This post converts the selected engineering video into a quick written workflow so the user can understand the process before opening the full video. It is designed as a time-saving overview for students, engineers, and website visitors.

Step-by-step workflow summary for Topographic Wetness Index in QGIS: Quick Engineering Notes
Visual overview of the main steps covered by the video.

Step-by-step workflow

  1. Prepare a clean DEM with sinks treated and correct projection.
  2. Derive slope and flow accumulation from the DEM.
  3. Convert slope to a stable unit and avoid zero-slope calculation errors.
  4. Calculate TWI using flow accumulation and slope relationship.
  5. Classify the output into relative wetness zones.
  6. Validate wet zones using drainage, land cover, field observation, or imagery.

Best use case

TWI is useful for landslide susceptibility, drainage planning, soil moisture interpretation, road corridor screening, and preliminary hazard mapping.

Quality check

TWI is a relative terrain index, not direct groundwater depth.
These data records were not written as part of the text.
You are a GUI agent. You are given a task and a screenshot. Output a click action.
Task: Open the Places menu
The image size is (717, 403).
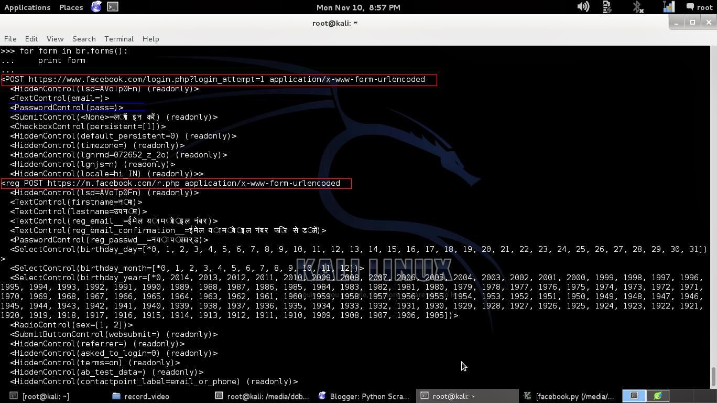pyautogui.click(x=70, y=7)
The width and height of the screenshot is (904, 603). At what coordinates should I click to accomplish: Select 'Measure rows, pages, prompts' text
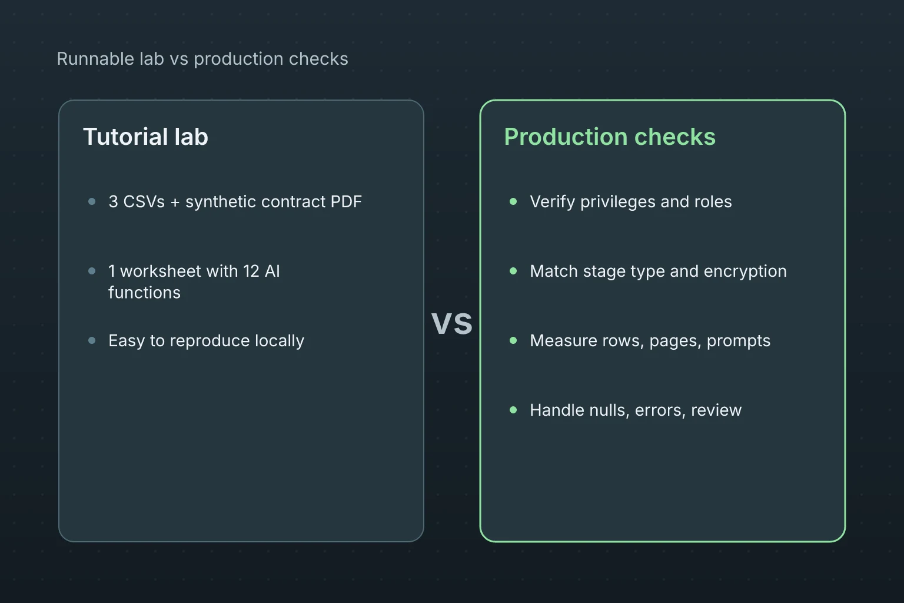tap(650, 340)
It must be interpreted with geology, land cover, and field evidence.

Recommended output

By the end of this workflow, the user should have a clean engineering output such as a map, terrain product, hydraulic model setup, water-level result, or project concept figure that can be used in reports and presentations.

Time-saving note

Read this page first for the workflow logic. Then open the video only for the detailed screen clicks, software interface steps, and practical demonstration.